- **任务目标 A**
把清单从第一行起,一直到含有“This screenshot has width=1059, height=526.”的那一行,逐字重抄一遍,首尾两行都要算进去。

- **摘录原文**
%%

被遮蔽的“第三空间”:跨文化写作者的文学表意实践

2017-03-11 12:34闫炜炜
武陵学刊 2017年2期
关键词:第三空间写作者跨文化

闫炜炜

(1.中共新疆维吾尔自治区党校文化学教研部,新疆乌鲁木齐 830000;2.华东师范大学人文学院,上海 200241)

被遮蔽的“第三空间”:跨文化写作者的文学表意实践

闫炜炜1,2

(1.中共新疆维吾尔自治区党校文化学教研部,新疆乌鲁木齐 830000;2.华东师范大学人文学院,上海 200241)

“第三空间”是隐匿于多民族文学关系中的一种跨文化写作的文学表意实践空间。跨文化写作者的汉族身份在少数民族文学领域往往受到重重遮蔽,但他们又因为所具有的双重视界与“有方向的写作”而成为民族文化阐释的有力发声者,他们观看事物的另类角度和始终持有的审美距离,使其作品抵达民族交往、文学交融、文化认同的“第二现实”境界。跨文化写作者的文学表意实践,凸显了文学人类学的素质与情怀,扩大了文学文本环境,有助于写作主体文化身份固有和建构的不断弥合。

%%

- **任务目标 B**
上面这段讲跨文化写作的文字说,跨文化写作者是因为什么成为民族文化阐释的有力发声者的?

- **练习清单**
%%

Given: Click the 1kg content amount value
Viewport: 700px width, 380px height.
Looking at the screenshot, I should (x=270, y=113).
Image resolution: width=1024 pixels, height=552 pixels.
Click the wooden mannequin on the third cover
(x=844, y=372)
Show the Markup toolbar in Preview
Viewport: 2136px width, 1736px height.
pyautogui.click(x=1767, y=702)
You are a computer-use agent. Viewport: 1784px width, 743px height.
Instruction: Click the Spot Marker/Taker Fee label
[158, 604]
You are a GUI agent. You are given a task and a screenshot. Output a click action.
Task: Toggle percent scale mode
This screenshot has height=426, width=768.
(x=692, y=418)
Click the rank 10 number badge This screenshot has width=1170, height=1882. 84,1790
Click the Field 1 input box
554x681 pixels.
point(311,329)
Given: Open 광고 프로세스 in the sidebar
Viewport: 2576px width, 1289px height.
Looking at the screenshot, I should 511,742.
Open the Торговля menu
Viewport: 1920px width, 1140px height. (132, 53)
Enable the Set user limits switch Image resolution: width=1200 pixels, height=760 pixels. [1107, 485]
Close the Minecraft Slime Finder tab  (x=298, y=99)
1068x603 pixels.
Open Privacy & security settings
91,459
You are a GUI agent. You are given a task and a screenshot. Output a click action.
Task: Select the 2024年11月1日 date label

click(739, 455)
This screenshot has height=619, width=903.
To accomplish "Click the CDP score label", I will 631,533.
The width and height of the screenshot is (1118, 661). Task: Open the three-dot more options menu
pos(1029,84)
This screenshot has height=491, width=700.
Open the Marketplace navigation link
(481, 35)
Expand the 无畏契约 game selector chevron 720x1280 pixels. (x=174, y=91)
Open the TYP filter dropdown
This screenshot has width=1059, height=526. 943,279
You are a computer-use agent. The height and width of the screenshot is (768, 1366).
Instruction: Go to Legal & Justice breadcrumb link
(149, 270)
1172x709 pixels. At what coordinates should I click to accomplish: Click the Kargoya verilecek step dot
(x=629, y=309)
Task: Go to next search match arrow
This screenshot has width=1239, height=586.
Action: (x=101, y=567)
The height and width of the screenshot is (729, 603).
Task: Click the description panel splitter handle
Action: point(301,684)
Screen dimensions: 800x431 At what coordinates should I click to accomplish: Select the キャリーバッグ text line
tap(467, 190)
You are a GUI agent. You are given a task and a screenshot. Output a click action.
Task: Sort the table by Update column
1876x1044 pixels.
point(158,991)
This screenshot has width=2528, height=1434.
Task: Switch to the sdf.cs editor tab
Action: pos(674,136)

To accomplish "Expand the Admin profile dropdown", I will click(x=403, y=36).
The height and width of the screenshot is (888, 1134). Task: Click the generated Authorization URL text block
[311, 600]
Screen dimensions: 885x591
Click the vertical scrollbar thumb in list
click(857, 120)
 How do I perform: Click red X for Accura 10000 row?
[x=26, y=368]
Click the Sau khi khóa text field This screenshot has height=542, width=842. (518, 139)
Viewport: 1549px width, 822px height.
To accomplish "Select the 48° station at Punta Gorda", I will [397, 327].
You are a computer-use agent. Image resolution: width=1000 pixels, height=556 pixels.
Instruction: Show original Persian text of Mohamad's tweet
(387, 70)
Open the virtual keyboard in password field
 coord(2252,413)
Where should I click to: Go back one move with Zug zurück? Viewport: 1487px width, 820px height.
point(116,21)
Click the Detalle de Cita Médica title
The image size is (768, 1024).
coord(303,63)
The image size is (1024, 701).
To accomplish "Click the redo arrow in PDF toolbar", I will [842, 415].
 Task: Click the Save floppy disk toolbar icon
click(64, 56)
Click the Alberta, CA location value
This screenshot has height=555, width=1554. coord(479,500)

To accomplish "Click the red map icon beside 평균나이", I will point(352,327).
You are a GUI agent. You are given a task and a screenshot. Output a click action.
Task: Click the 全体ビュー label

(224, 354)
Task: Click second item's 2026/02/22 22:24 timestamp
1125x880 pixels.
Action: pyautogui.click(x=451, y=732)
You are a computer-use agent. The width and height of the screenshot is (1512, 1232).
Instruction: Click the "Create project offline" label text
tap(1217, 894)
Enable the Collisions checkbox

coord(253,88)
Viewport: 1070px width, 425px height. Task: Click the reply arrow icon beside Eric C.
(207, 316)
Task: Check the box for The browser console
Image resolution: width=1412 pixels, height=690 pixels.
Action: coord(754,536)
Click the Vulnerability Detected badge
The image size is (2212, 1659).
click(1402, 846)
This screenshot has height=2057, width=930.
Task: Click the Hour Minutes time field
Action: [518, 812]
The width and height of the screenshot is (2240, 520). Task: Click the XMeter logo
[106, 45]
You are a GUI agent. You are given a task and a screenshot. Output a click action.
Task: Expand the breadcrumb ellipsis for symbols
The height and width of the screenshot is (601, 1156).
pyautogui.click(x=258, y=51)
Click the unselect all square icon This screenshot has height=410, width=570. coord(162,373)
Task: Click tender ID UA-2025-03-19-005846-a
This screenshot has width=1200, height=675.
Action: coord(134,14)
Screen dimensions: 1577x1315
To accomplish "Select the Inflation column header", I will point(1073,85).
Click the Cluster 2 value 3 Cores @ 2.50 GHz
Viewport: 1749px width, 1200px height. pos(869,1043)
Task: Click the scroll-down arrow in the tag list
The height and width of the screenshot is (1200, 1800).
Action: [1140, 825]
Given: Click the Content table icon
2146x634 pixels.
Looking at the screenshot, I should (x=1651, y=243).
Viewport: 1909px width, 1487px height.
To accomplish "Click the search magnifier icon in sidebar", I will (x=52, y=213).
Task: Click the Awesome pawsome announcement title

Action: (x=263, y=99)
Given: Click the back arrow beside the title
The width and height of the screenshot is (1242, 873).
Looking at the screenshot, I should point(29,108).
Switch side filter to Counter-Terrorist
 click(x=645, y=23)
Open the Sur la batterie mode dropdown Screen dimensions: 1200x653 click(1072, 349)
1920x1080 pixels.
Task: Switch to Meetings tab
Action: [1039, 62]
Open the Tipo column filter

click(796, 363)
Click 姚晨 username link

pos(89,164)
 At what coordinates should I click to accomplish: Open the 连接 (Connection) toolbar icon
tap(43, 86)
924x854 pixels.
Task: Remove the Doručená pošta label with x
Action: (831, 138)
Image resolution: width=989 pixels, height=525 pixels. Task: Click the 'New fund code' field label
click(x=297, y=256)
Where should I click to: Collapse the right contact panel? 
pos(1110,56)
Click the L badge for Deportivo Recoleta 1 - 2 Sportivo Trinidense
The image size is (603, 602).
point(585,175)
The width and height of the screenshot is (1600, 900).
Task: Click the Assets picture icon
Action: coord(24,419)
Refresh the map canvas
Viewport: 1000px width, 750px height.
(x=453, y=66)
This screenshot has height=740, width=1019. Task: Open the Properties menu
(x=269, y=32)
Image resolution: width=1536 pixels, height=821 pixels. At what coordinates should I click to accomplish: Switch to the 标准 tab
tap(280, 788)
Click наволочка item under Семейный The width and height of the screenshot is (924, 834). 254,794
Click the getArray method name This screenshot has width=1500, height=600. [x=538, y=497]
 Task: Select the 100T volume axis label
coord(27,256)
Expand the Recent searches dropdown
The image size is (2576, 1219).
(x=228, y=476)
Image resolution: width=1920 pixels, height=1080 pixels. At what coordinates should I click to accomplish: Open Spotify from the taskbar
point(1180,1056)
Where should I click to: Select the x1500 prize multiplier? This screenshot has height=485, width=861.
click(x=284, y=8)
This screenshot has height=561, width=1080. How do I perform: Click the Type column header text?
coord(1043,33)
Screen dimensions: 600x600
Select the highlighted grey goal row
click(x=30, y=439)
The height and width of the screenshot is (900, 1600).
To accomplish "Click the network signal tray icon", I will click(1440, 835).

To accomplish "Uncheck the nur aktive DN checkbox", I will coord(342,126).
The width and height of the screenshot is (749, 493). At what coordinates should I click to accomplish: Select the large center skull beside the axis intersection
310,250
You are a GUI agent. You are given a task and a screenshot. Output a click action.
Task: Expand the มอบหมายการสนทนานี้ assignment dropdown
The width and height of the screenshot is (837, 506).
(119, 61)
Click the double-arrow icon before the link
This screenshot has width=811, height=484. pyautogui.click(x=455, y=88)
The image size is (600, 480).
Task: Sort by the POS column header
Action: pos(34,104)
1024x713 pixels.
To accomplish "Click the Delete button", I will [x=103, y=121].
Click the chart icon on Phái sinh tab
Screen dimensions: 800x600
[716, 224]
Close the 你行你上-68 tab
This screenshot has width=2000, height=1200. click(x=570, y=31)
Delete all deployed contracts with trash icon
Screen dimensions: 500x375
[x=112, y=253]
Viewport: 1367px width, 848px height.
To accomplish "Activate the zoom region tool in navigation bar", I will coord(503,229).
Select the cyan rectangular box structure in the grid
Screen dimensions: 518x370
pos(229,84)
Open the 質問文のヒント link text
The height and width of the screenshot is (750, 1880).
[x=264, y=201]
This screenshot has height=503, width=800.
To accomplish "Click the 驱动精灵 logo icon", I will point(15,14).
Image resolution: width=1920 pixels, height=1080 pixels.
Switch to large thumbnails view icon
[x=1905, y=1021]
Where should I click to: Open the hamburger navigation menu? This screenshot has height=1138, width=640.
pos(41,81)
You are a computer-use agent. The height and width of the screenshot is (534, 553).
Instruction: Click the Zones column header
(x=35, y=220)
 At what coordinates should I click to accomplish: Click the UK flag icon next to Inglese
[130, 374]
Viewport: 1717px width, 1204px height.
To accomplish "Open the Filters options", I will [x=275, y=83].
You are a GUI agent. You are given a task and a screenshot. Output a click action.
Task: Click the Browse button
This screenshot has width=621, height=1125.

%%

- **练习作答 A**
Given: Click the 1kg content amount value
Viewport: 700px width, 380px height.
Looking at the screenshot, I should (x=270, y=113).
Image resolution: width=1024 pixels, height=552 pixels.
Click the wooden mannequin on the third cover
(x=844, y=372)
Show the Markup toolbar in Preview
Viewport: 2136px width, 1736px height.
pyautogui.click(x=1767, y=702)
You are a computer-use agent. Viewport: 1784px width, 743px height.
Instruction: Click the Spot Marker/Taker Fee label
[158, 604]
You are a GUI agent. You are given a task and a screenshot. Output a click action.
Task: Toggle percent scale mode
This screenshot has height=426, width=768.
(x=692, y=418)
Click the rank 10 number badge This screenshot has width=1170, height=1882. 84,1790
Click the Field 1 input box
554x681 pixels.
point(311,329)
Given: Open 광고 프로세스 in the sidebar
Viewport: 2576px width, 1289px height.
Looking at the screenshot, I should 511,742.
Open the Торговля menu
Viewport: 1920px width, 1140px height. (132, 53)
Enable the Set user limits switch Image resolution: width=1200 pixels, height=760 pixels. [1107, 485]
Close the Minecraft Slime Finder tab  (x=298, y=99)
1068x603 pixels.
Open Privacy & security settings
91,459
You are a GUI agent. You are given a task and a screenshot. Output a click action.
Task: Select the 2024年11月1日 date label

click(739, 455)
This screenshot has height=619, width=903.
To accomplish "Click the CDP score label", I will 631,533.
The width and height of the screenshot is (1118, 661). Task: Open the three-dot more options menu
pos(1029,84)
This screenshot has height=491, width=700.
Open the Marketplace navigation link
(481, 35)
Expand the 无畏契约 game selector chevron 720x1280 pixels. (x=174, y=91)
Open the TYP filter dropdown
This screenshot has width=1059, height=526. 943,279

- **练习作答 B**
因为他们所具有的双重视界与“有方向的写作”。